Accelerating Dynamically-Typed Language on Heterogeneous Platforms
Scientific applications are ideal candidates for the “heterogeneous computing” paradigm, in which parts of a computation are “offloaded” to available accelerator hardware such as GPUs. However, when such applications are written in dynamic languages such as Python or R, as they increasingly are, things become less straightforward. The same flexibility that makes these languages so appealing to programmers also significantly complicates the problem of automatically and transparently partitioning a program’s execution between a CPU and available accelerator hardware without having to familiarize themselves with a variety of annotations, libraries, and idiosyncrasies superimposed by existing frameworks.

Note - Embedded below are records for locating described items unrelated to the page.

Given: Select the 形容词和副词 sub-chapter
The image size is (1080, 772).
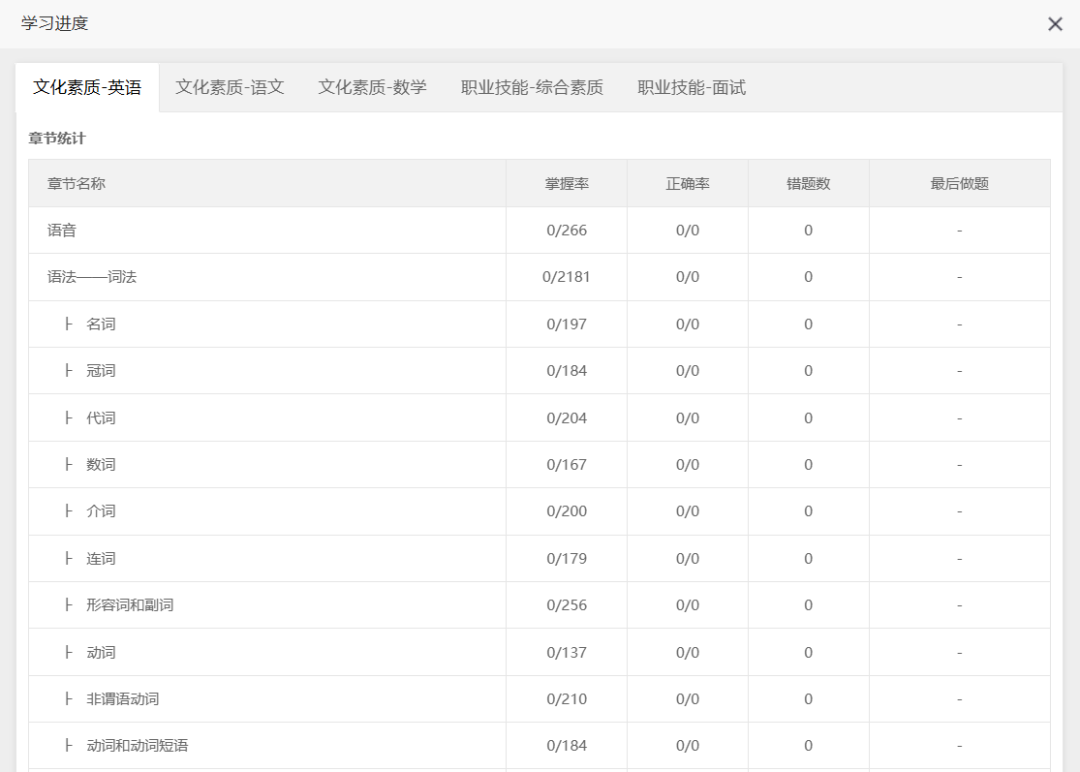Looking at the screenshot, I should click(130, 605).
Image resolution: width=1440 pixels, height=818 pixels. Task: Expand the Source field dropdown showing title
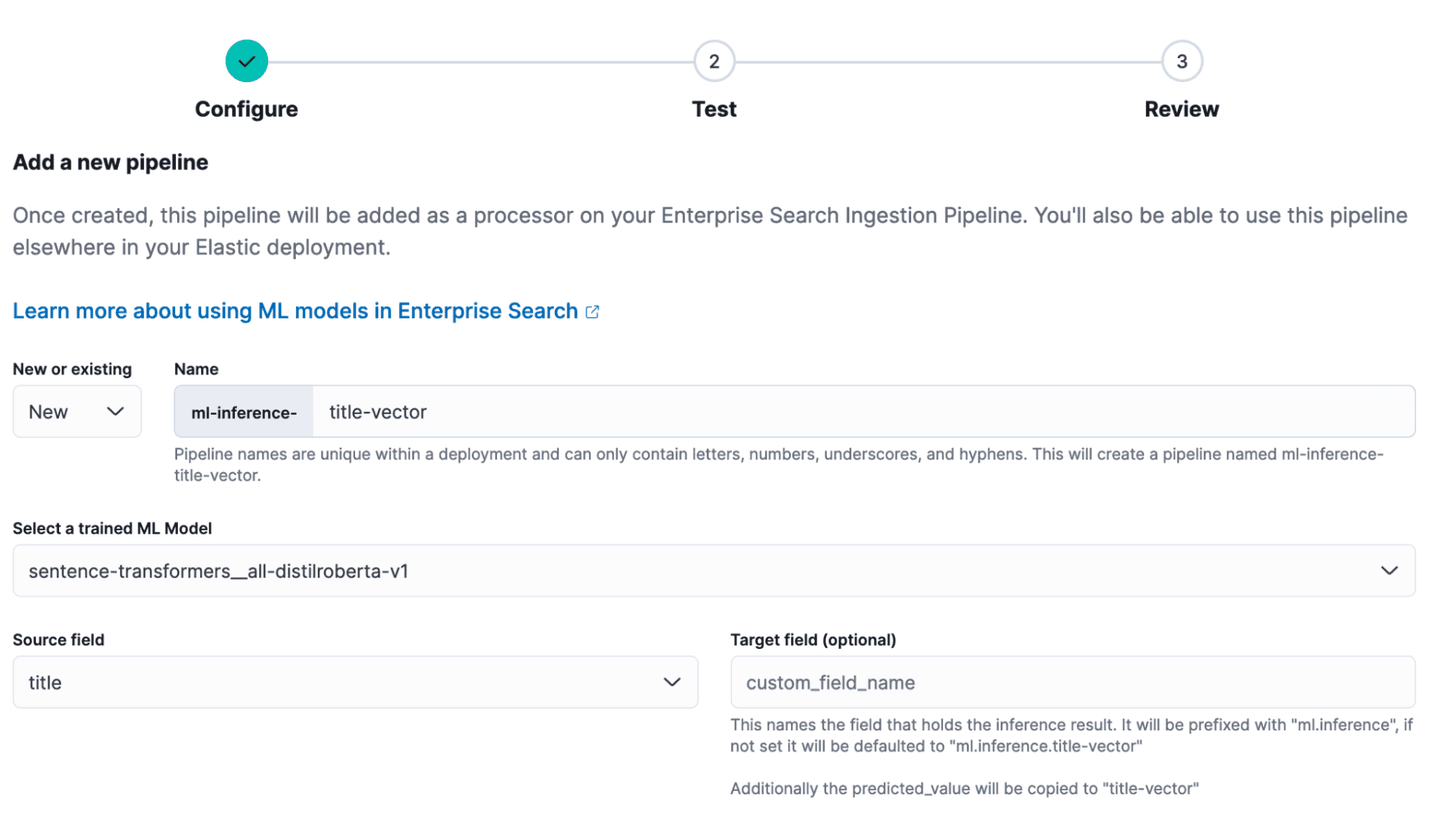(354, 682)
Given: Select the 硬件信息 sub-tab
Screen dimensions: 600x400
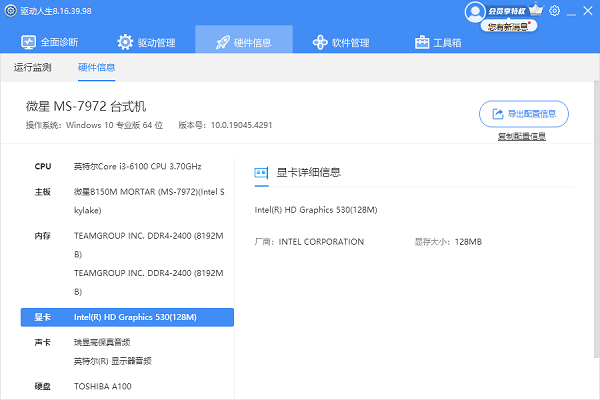Looking at the screenshot, I should coord(97,68).
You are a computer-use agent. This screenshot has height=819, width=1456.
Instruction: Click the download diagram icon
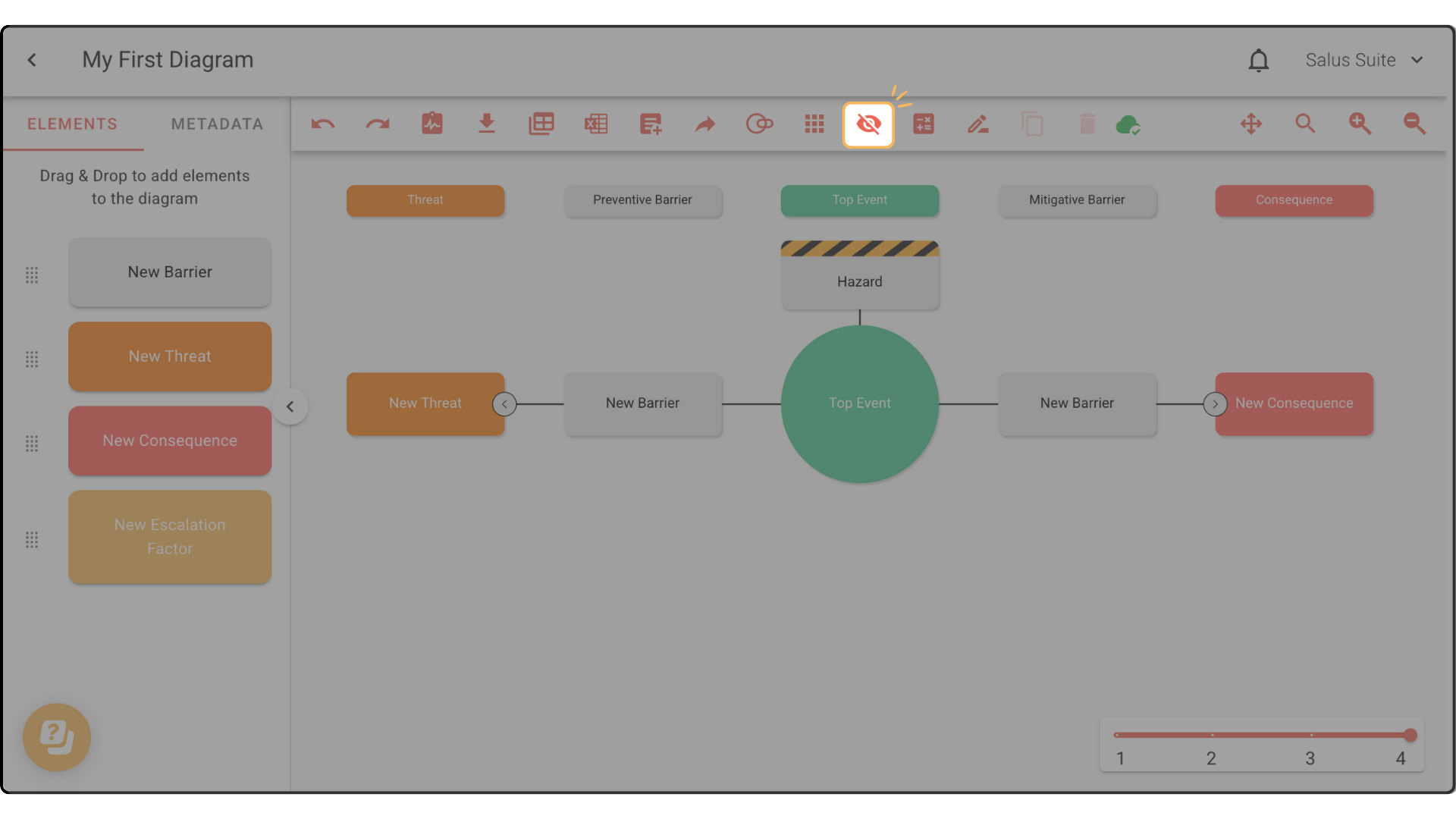click(x=487, y=124)
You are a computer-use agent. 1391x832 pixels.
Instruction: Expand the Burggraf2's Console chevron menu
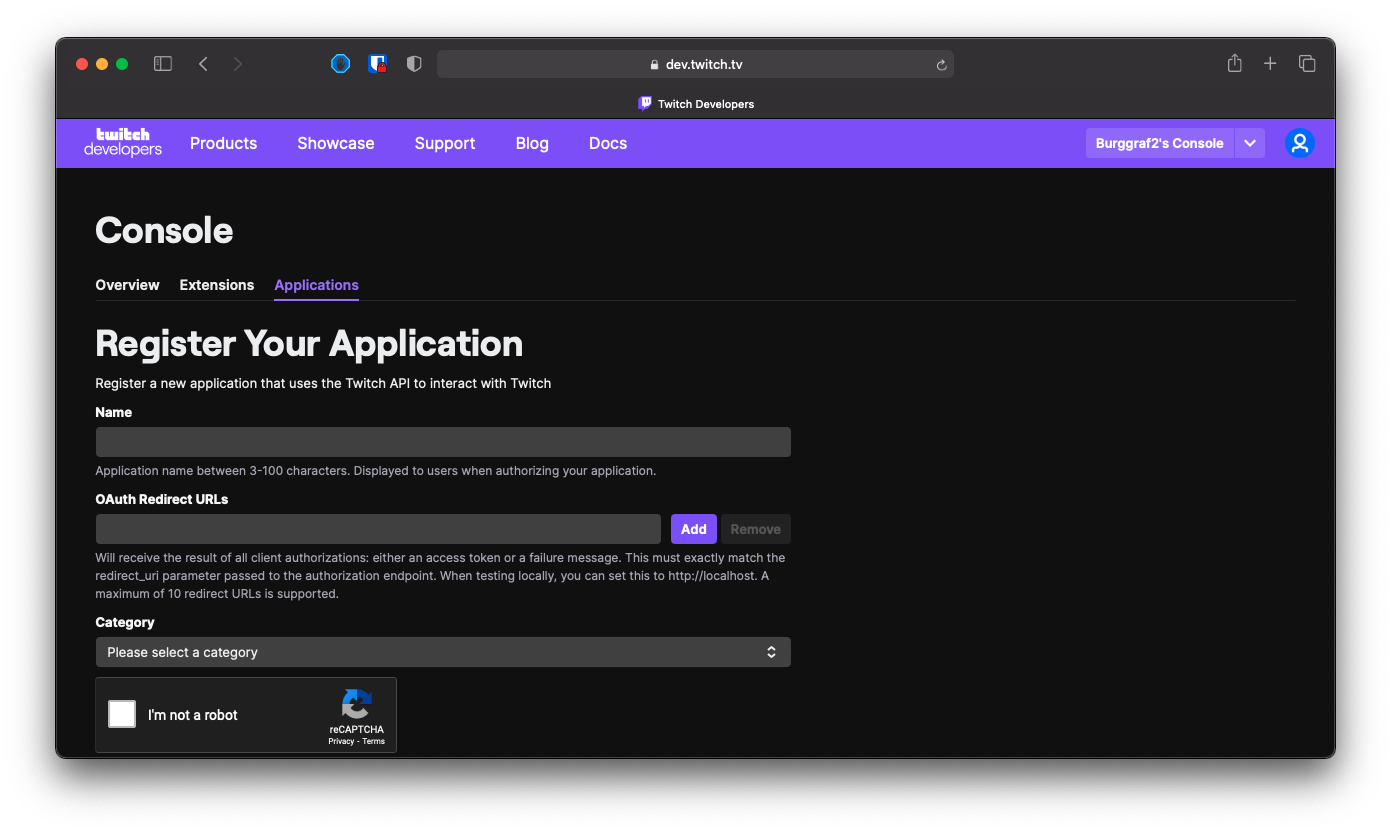1250,143
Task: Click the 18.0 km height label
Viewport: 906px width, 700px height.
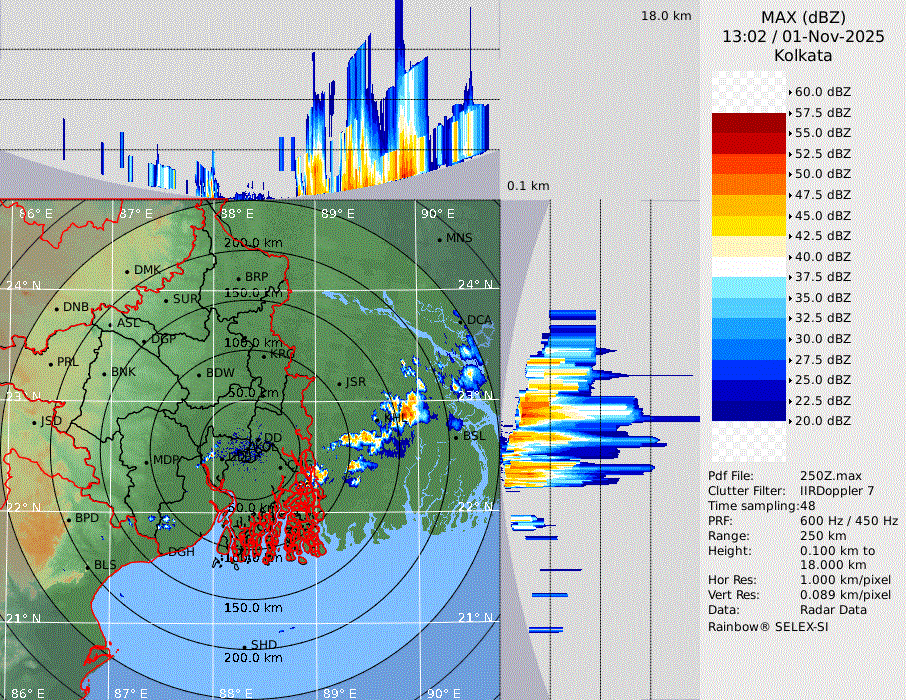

A common way of handling the features of dynamic languages is by introducing speculation in conjunction with guards to ascertain the validity of assumptions made in the speculative computation. Unfortunately, a single guard violation during the execution of offloaded code may result in a huge-performance penalty and necessitate the complete re-execution of the offloaded computation. In the case of dynamic languages, this problem is compounded by the fact that a full compiler analysis is not always possible ahead of time.
We present MegaGuards, a new approach for speculatively executing dynamic languages on heterogeneous platforms in an automatic and transparent fashion. Our method translates each target function or loop into a single static region devoid of any dynamic type features.
The dynamic parts are instead handled by a construct that we call a mega guard which checks all the speculative assumptions ahead of its corresponding static region. Furthermore, as part of improving the performance of massively parallel architectures, we introduced a loop transformation for arbitrary reduction operations. Notably, the advantage of MegaGuards is not limited to heterogeneous computing. Since it removes guards from compute-intensive function calls and loops, the approach also improves sequential performance.
Our experiments indicate that MegaGuards is approaching the performance-level of hand- optimized OpenCL C/C++ code, while simultaneously retaining economical Python implementations. Thus, MegaGuards unites the efficiency and productivity of Python with the cutting-edge performance of heterogeneous computing.